新卒採用の開始時期については、企業によって2月〜、4月〜、6月〜、9月〜とまちまちで、どれが正解というのはありません。当然、前になるほど優秀な学生と接触できますが、この時期は大手を含めた超優良企業の採用期間と重なっていますから、中小の外食企業が採用できる可能性はゼロに近いといっていいでしょう。また、9月は公務員試験の合否が出る月で、合格できなかった人が民間企業の就職先を探しはじめます。ここが最後の盛り上がり月といえるでしょう。

新卒採用では会社説明会を開催することになると思います。説明会への集客は外注することをお勧めします。新卒採用では、中途採用の約10倍は応募が来ますから、内部の担当者では対応しきれなくなるからです。その反面、エントリーした人が必ず説明会に来てくれるわけではありません。外注先を活用して事前確認してもらうなどの接触を試みないと、エントリー時は20人だったのが当日に来たのが2人だけだったなんてことがざらにあるのです。外注先を活用しても半数集まればまずまず成功と言えるほどですから、注意が必要です。
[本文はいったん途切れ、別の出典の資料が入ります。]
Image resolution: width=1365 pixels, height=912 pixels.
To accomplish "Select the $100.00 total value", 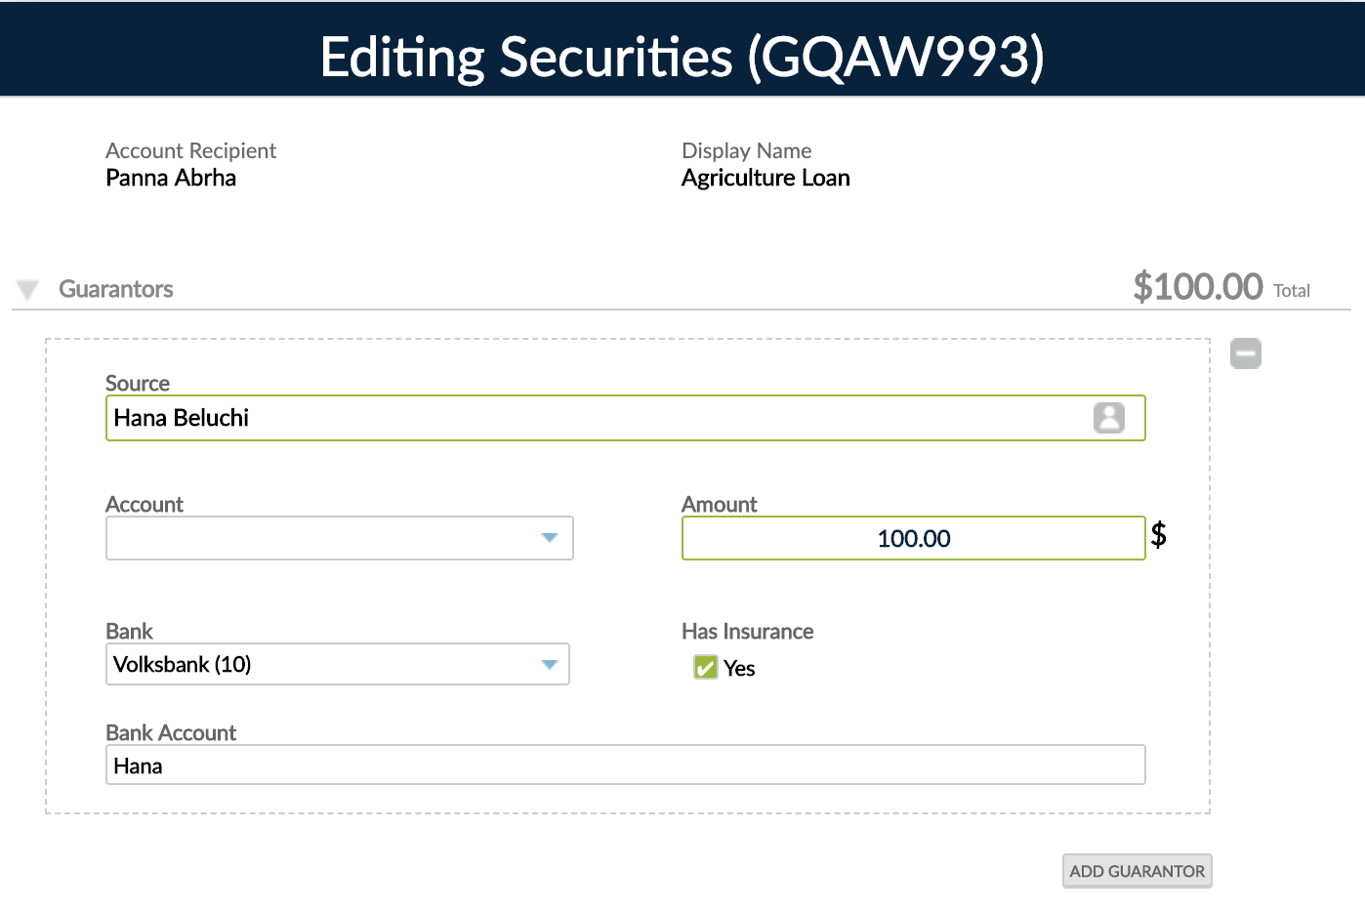I will point(1198,285).
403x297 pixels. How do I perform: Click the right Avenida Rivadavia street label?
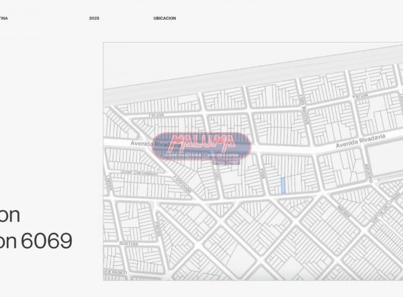(360, 141)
会社説明会の会場で、お勧めなのが自社の店を会場にしてしまうことです。現場の雰囲気がダイレクトに伝わりますし、いろいろな演出も制約なくできます。当社の顧問先でもまるでパーティー会場のようにデコレーションして説明会を実施した企業がありましたが、店舗数10店前後の企業に40人以上の新卒者が集まる大成功ぶりだったこともあります。

また説明会で大事なことは新卒入社の社員か、いない場合は20代の若手社員を連れて求職者と話す機会をつくること。学生たちが「自分がこの会社に入ったら1〜2年後はこんな感じなんだ」とイメージできると会社に親近感を持ってもらいやすくなります。